» WORK INSTRUCTION: Using the entries that follow, write out the line containing "Image resolution: width=980", the line containing "Task: Go to the next page arrow", and every line between them, exactly and nothing else.

» Recorded data:
■ ■ ■ ■ ■
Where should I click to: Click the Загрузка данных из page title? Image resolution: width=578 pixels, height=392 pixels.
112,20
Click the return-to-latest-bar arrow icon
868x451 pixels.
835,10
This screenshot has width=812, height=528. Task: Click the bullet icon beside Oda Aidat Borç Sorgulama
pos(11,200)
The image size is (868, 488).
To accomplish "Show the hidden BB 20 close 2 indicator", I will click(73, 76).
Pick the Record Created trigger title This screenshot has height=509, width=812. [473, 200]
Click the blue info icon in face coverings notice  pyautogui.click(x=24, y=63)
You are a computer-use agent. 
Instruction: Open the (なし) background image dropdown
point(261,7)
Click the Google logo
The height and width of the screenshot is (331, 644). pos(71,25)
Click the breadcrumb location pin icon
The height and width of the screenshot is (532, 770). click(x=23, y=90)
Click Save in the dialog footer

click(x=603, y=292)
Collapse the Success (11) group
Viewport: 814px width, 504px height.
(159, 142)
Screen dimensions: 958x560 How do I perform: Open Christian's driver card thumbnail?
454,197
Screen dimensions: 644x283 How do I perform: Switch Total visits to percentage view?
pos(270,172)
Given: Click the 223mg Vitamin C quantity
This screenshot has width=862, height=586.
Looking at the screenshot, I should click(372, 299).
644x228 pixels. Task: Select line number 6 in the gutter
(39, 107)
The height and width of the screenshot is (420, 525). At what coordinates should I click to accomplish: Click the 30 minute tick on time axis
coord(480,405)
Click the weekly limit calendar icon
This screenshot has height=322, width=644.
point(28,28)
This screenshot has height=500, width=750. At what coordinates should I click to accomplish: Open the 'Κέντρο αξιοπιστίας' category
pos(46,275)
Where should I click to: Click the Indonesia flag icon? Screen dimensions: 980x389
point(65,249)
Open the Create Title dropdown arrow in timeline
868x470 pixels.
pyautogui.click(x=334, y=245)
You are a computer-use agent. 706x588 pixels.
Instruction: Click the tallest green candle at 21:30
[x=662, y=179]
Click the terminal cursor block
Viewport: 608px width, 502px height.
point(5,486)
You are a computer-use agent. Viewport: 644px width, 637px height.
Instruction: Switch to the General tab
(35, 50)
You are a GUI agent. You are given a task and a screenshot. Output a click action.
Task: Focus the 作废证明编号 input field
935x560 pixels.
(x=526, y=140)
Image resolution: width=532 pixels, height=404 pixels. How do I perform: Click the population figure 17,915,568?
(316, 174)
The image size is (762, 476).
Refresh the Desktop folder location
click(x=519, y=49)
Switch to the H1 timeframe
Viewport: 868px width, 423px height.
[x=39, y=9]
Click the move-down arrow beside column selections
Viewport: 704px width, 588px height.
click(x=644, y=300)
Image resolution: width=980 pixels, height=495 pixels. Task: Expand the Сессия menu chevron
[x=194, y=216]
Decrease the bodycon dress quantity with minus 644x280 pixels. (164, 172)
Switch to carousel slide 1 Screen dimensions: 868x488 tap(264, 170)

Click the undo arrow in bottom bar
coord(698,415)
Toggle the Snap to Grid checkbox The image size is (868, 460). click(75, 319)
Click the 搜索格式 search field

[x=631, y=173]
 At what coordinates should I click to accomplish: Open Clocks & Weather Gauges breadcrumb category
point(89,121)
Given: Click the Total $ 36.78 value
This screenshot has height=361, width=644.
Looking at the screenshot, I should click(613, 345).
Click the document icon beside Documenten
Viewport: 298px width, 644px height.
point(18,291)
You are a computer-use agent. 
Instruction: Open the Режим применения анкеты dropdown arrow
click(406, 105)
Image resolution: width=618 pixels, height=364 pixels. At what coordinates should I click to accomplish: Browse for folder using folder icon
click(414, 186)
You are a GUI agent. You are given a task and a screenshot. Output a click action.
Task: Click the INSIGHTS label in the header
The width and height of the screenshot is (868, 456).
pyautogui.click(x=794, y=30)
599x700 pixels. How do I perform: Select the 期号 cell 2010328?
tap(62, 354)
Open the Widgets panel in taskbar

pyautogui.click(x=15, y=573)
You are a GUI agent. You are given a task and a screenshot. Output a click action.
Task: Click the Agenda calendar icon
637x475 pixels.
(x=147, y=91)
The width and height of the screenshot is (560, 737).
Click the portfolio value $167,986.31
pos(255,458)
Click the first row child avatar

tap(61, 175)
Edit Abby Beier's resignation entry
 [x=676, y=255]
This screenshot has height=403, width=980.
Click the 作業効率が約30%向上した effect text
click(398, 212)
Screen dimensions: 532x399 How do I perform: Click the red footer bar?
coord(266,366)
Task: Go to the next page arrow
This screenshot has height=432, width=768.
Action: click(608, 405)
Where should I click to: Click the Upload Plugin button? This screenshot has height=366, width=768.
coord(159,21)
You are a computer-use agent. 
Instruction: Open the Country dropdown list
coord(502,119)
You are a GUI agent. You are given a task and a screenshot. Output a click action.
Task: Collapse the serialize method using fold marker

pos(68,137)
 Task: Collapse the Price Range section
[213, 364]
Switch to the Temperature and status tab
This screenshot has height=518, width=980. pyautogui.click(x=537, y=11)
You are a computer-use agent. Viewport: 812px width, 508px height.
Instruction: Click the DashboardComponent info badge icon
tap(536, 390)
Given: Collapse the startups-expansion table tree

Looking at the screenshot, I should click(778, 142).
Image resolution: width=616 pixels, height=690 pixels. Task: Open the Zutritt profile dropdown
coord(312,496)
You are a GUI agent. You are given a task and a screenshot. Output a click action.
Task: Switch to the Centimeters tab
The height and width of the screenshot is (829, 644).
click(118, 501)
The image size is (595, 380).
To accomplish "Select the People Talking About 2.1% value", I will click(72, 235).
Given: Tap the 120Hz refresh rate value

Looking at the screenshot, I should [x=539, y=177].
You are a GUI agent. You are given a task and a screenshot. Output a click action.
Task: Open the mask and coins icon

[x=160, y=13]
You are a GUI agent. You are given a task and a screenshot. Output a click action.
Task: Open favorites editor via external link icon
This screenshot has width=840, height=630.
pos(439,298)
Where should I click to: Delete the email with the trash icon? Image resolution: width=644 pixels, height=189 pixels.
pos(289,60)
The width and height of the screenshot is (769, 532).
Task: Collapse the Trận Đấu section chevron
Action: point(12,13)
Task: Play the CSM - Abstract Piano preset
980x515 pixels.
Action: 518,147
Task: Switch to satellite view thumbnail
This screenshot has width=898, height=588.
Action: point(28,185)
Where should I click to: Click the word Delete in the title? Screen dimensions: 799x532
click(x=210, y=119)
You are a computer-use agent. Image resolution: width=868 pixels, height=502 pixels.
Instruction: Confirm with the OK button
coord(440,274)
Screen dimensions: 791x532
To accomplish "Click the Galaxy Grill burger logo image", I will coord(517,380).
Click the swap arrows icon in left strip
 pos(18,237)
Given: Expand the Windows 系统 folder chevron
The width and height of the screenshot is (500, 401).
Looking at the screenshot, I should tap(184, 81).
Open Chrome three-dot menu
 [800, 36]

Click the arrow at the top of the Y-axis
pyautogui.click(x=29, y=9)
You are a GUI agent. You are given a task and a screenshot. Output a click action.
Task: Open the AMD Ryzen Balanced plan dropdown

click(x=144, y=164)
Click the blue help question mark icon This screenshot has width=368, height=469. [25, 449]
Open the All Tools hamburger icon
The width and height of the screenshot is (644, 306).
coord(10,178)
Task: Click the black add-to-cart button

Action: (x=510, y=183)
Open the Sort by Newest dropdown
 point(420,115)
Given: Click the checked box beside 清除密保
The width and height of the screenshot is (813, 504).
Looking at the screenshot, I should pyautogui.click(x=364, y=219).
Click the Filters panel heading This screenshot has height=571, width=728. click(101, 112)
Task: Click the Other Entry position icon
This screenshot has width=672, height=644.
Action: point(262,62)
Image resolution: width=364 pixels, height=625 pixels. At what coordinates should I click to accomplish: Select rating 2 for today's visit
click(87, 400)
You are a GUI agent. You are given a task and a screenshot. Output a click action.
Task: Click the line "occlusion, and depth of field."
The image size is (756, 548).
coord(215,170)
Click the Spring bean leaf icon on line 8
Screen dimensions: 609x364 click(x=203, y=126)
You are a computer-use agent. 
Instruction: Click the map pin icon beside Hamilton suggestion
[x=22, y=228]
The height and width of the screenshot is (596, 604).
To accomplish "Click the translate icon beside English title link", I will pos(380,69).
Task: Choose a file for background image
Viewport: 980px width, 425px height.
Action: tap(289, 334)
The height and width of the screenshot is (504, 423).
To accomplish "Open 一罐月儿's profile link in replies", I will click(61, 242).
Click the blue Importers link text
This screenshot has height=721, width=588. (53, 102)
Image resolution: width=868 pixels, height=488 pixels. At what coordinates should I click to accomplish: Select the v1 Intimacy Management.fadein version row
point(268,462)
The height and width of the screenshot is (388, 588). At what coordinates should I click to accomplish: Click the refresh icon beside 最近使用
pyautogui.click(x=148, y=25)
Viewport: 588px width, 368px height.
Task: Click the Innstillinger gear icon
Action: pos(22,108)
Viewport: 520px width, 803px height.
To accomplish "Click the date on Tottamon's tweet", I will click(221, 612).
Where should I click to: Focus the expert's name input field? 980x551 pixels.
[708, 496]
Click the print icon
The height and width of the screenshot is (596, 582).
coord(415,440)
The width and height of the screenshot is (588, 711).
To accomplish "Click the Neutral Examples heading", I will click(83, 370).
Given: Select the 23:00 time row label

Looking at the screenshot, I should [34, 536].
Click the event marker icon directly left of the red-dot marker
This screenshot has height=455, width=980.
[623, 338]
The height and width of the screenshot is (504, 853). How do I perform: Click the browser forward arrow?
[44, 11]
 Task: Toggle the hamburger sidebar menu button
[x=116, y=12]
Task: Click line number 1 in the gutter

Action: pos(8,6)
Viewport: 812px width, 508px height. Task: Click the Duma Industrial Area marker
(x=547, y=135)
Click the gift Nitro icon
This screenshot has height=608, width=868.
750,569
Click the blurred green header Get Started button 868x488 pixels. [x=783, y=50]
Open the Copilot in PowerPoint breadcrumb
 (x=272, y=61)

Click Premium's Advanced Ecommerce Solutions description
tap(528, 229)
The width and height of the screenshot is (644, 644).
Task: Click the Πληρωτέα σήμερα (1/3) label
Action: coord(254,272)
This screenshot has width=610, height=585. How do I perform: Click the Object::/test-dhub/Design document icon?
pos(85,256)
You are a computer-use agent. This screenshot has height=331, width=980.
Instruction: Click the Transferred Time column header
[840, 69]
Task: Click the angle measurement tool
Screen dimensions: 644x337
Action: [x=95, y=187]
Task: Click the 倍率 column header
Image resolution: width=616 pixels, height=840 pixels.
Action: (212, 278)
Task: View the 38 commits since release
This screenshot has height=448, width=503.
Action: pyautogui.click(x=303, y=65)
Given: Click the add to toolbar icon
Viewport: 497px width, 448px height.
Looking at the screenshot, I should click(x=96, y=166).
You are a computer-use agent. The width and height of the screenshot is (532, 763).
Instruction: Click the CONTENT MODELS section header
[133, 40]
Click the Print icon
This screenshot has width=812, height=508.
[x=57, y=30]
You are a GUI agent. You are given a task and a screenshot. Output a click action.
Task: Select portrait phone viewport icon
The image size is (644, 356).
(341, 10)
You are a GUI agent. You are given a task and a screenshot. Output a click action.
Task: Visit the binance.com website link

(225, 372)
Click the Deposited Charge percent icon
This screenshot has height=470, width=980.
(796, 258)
■ ■ ■ ■ ■
» YOUR RESPONSE:
Image resolution: width=980 pixels, height=495 pixels. Task: Expand the Сессия menu chevron
[x=194, y=216]
Decrease the bodycon dress quantity with minus 644x280 pixels. (164, 172)
Switch to carousel slide 1 Screen dimensions: 868x488 tap(264, 170)

Click the undo arrow in bottom bar
coord(698,415)
Toggle the Snap to Grid checkbox The image size is (868, 460). click(75, 319)
Click the 搜索格式 search field

[x=631, y=173]
 At what coordinates should I click to accomplish: Open Clocks & Weather Gauges breadcrumb category
point(89,121)
Given: Click the Total $ 36.78 value
This screenshot has height=361, width=644.
Looking at the screenshot, I should click(613, 345).
Click the document icon beside Documenten
Viewport: 298px width, 644px height.
point(18,291)
You are a computer-use agent. 
Instruction: Open the Режим применения анкеты dropdown arrow
click(406, 105)
Image resolution: width=618 pixels, height=364 pixels. At what coordinates should I click to accomplish: Browse for folder using folder icon
click(414, 186)
You are a GUI agent. You are given a task and a screenshot. Output a click action.
Task: Click the INSIGHTS label in the header
The width and height of the screenshot is (868, 456).
pyautogui.click(x=794, y=30)
599x700 pixels. How do I perform: Select the 期号 cell 2010328?
tap(62, 354)
Open the Widgets panel in taskbar

pyautogui.click(x=15, y=573)
You are a GUI agent. You are given a task and a screenshot. Output a click action.
Task: Click the Agenda calendar icon
637x475 pixels.
(x=147, y=91)
The width and height of the screenshot is (560, 737).
Click the portfolio value $167,986.31
pos(255,458)
Click the first row child avatar

tap(61, 175)
Edit Abby Beier's resignation entry
 [x=676, y=255]
This screenshot has height=403, width=980.
Click the 作業効率が約30%向上した effect text
click(398, 212)
Screen dimensions: 532x399 How do I perform: Click the red footer bar?
coord(266,366)
Task: Go to the next page arrow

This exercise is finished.